**WHAT TO DO**.
Word for word, restate each of the records below.

**DATA SECTION**.
________________________
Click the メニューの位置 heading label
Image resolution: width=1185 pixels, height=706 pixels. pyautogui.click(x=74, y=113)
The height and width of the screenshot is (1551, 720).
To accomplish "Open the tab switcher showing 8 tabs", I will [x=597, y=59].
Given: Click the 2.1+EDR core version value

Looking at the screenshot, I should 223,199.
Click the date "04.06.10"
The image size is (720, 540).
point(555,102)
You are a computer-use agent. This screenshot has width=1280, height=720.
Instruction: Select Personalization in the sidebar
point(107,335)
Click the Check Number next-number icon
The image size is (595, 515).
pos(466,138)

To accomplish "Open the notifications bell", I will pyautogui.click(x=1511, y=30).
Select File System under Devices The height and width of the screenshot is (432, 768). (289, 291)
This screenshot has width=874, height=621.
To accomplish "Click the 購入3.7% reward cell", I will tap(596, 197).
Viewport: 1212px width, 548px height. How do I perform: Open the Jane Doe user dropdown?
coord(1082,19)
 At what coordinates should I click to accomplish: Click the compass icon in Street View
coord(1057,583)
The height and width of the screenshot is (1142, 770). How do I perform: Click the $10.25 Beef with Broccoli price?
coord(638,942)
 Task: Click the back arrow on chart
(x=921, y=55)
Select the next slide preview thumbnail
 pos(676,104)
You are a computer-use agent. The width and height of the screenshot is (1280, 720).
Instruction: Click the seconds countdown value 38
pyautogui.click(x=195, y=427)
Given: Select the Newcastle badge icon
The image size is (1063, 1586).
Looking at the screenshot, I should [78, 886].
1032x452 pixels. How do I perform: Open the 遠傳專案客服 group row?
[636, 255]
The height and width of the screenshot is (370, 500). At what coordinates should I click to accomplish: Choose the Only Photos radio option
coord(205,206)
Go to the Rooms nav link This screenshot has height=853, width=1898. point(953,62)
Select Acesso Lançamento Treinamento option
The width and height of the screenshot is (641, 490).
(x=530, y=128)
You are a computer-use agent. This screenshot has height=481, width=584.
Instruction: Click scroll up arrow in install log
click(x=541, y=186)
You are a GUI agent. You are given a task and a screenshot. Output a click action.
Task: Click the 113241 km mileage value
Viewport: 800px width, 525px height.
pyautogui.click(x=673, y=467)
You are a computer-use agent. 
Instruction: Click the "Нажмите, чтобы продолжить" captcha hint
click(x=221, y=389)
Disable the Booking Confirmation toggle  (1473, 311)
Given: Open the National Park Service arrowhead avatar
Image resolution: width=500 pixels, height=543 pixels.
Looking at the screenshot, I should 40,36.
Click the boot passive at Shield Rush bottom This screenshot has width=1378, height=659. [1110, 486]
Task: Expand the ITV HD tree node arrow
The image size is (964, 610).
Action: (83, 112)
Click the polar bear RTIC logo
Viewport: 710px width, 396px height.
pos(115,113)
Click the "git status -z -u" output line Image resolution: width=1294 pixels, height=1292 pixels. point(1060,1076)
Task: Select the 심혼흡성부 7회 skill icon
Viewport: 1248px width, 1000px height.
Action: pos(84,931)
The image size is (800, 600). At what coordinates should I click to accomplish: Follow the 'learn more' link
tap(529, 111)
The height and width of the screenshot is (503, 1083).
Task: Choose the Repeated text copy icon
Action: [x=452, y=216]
________________________
**ANSWER BOX**.
Click the メニューの位置 heading label
Image resolution: width=1185 pixels, height=706 pixels. pyautogui.click(x=74, y=113)
The height and width of the screenshot is (1551, 720).
To accomplish "Open the tab switcher showing 8 tabs", I will [x=597, y=59].
Given: Click the 2.1+EDR core version value

Looking at the screenshot, I should 223,199.
Click the date "04.06.10"
The image size is (720, 540).
point(555,102)
You are a computer-use agent. This screenshot has width=1280, height=720.
Instruction: Select Personalization in the sidebar
point(107,335)
Click the Check Number next-number icon
The image size is (595, 515).
pos(466,138)

To accomplish "Open the notifications bell", I will pyautogui.click(x=1511, y=30).
Select File System under Devices The height and width of the screenshot is (432, 768). (289, 291)
This screenshot has width=874, height=621.
To accomplish "Click the 購入3.7% reward cell", I will tap(596, 197).
Viewport: 1212px width, 548px height. How do I perform: Open the Jane Doe user dropdown?
coord(1082,19)
 At what coordinates should I click to accomplish: Click the compass icon in Street View
coord(1057,583)
The height and width of the screenshot is (1142, 770). How do I perform: Click the $10.25 Beef with Broccoli price?
coord(638,942)
 Task: Click the back arrow on chart
(x=921, y=55)
Select the next slide preview thumbnail
 pos(676,104)
You are a computer-use agent. The width and height of the screenshot is (1280, 720).
Instruction: Click the seconds countdown value 38
pyautogui.click(x=195, y=427)
Given: Select the Newcastle badge icon
The image size is (1063, 1586).
Looking at the screenshot, I should [78, 886].
1032x452 pixels. How do I perform: Open the 遠傳專案客服 group row?
[636, 255]
The height and width of the screenshot is (370, 500). At what coordinates should I click to accomplish: Choose the Only Photos radio option
coord(205,206)
Go to the Rooms nav link This screenshot has height=853, width=1898. point(953,62)
Select Acesso Lançamento Treinamento option
The width and height of the screenshot is (641, 490).
(x=530, y=128)
You are a computer-use agent. This screenshot has height=481, width=584.
Instruction: Click scroll up arrow in install log
click(x=541, y=186)
You are a GUI agent. You are given a task and a screenshot. Output a click action.
Task: Click the 113241 km mileage value
Viewport: 800px width, 525px height.
pyautogui.click(x=673, y=467)
You are a computer-use agent. 
Instruction: Click the "Нажмите, чтобы продолжить" captcha hint
click(x=221, y=389)
Disable the Booking Confirmation toggle  (1473, 311)
Given: Open the National Park Service arrowhead avatar
Image resolution: width=500 pixels, height=543 pixels.
Looking at the screenshot, I should 40,36.
Click the boot passive at Shield Rush bottom This screenshot has width=1378, height=659. [1110, 486]
Task: Expand the ITV HD tree node arrow
The image size is (964, 610).
Action: (83, 112)
Click the polar bear RTIC logo
Viewport: 710px width, 396px height.
pos(115,113)
Click the "git status -z -u" output line Image resolution: width=1294 pixels, height=1292 pixels. point(1060,1076)
Task: Select the 심혼흡성부 7회 skill icon
Viewport: 1248px width, 1000px height.
Action: pos(84,931)
The image size is (800, 600). At what coordinates should I click to accomplish: Follow the 'learn more' link
tap(529, 111)
The height and width of the screenshot is (503, 1083).
Task: Choose the Repeated text copy icon
Action: [x=452, y=216]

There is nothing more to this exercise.